[Stored records]
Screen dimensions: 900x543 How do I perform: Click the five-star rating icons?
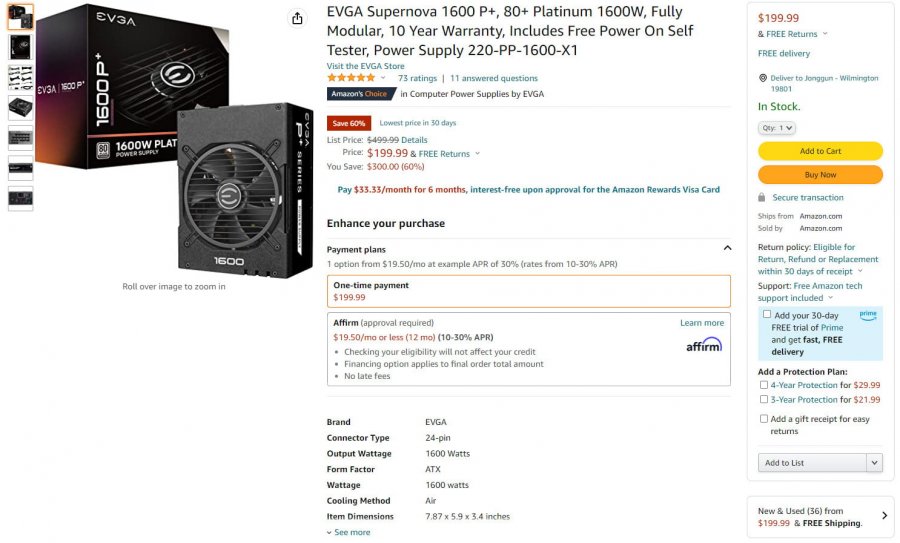[351, 78]
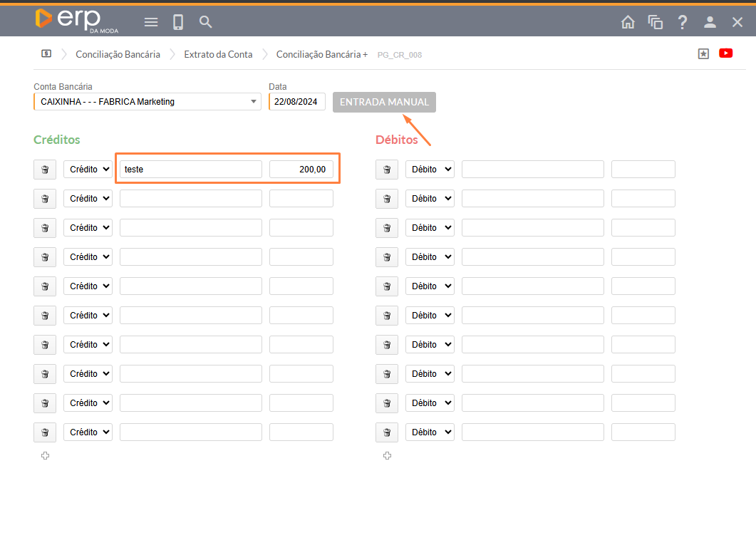756x550 pixels.
Task: Navigate to Extrato da Conta breadcrumb
Action: 218,54
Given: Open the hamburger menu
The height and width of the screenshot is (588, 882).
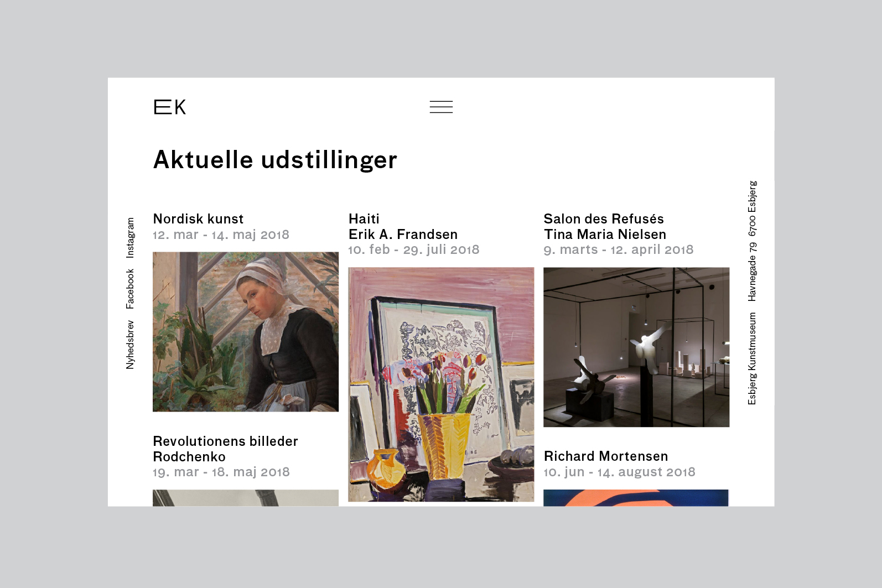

▸ Problem description
Exact copy, no pictures: reproduce every record above.

▸ Answer section
Screen dimensions: 900x543 How do I perform: Click the five-star rating icons?
[351, 78]
756x550 pixels.
Task: Navigate to Extrato da Conta breadcrumb
Action: 218,54
Given: Open the hamburger menu
The height and width of the screenshot is (588, 882).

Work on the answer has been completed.